▸ **Problem 1**
Duplicate the passage of the post on sorting algorithms starting at "Basic Sorting Algorithms" and ending at "their internal working.".
▸ **Problem 2**
Answer these questions from the post on sorting algorithms:
(a) Which three sorting algorithms does the post visualize?
(b) Which element does Selection Sort repeatedly select from the unsorted part of the array?
(c) Which three data distributions are named as examples for comparing performance?

▸ **Article**
=-=-=-=-=

Sorting algorithms are often among the first topics introduced in computer science, as they provide a foundational understanding of algorithmic behavior and efficiency, which is essential for solving a wide range of computational problems. In this post, we will visualize three classic sorting algorithms — Bubble Sort, Insertion Sort, and Selection Sort — to understand their sorting process.
Brief Overview of Sorting Algorithms
Sorting algorithms arrange elements in a specific order, such as ascending or descending. They are widely used in various applications, including data analysis, search optimization, and database indexing.
Basic Sorting Algorithms
- Bubble Sort: Repeatedly swaps adjacent elements if they are in the wrong order. After each iteration, the largest unsorted element ‘bubbles up’ to its correct position.
- Insertion Sort: Builds the sorted array one element at a time by inserting each element into its correct position in the sorted part.
- Selection Sort: Repeatedly selects the smallest element from the unsorted part of the array and swaps it with the first unsorted element.
Key Takeaways:
- Visualizing sorting algorithms helps in understanding their internal working.
- Comparing their performance for different data distributions (e.g., random, sorted, or reverse-sorted arrays), provides a more detailed overview of these algorithms.
- Visualizing helps recognize patterns in the sorting process, such as the bubbling effect in Bubble Sort.

=-=-=-=-=

Recorded data:
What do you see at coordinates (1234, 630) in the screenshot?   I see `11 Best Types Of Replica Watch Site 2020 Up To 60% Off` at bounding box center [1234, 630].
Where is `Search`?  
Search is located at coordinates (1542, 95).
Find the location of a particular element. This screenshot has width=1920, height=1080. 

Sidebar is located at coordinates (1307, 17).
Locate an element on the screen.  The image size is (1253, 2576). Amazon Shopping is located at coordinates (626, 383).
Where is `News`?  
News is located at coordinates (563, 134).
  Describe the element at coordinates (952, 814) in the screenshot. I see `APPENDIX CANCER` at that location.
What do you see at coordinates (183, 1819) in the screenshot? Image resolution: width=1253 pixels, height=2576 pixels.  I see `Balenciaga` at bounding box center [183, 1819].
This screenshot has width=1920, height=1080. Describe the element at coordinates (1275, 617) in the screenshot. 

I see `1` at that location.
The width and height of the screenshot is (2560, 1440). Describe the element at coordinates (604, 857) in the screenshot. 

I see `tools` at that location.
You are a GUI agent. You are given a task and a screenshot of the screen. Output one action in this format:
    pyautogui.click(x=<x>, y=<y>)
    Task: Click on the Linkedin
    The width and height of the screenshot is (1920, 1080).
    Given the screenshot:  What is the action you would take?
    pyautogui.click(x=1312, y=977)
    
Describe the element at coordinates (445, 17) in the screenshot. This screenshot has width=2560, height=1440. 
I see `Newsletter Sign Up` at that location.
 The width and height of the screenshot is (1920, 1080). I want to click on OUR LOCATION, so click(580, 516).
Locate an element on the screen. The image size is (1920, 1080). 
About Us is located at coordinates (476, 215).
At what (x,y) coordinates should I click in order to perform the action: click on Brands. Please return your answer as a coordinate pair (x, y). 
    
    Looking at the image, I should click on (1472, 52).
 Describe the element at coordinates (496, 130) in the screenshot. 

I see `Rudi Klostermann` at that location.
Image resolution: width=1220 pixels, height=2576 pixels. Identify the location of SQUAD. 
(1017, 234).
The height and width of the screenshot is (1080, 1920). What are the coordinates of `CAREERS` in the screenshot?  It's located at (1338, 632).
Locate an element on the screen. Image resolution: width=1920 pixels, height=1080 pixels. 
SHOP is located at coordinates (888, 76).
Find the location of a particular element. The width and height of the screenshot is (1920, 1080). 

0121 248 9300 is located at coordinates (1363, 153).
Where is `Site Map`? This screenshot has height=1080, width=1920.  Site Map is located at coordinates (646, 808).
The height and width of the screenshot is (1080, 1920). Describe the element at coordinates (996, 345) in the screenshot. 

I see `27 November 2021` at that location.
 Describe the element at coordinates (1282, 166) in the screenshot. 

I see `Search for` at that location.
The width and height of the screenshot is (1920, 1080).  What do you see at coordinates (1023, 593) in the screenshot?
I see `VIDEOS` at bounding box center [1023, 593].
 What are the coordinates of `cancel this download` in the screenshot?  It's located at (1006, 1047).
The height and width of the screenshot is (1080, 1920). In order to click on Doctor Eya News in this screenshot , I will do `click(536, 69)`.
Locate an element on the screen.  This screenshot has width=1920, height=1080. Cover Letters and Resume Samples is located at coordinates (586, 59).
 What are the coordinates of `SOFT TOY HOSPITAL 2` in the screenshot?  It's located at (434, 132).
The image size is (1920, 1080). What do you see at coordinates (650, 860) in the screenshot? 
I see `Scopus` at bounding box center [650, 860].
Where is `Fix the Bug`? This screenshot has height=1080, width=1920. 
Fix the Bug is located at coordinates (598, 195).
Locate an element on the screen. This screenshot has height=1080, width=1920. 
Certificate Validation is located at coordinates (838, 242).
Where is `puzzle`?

=-=-=-=-=

▸ **Task output 1**
Basic Sorting Algorithms
- Bubble Sort: Repeatedly swaps adjacent elements if they are in the wrong order. After each iteration, the largest unsorted element ‘bubbles up’ to its correct position.
- Insertion Sort: Builds the sorted array one element at a time by inserting each element into its correct position in the sorted part.
- Selection Sort: Repeatedly selects the smallest element from the unsorted part of the array and swaps it with the first unsorted element.
Key Takeaways:
- Visualizing sorting algorithms helps in understanding their internal working.

▸ **Task output 2**
(a) Bubble Sort, Insertion Sort, and Selection Sort.
(b) The smallest element.
(c) Random, sorted, and reverse-sorted arrays.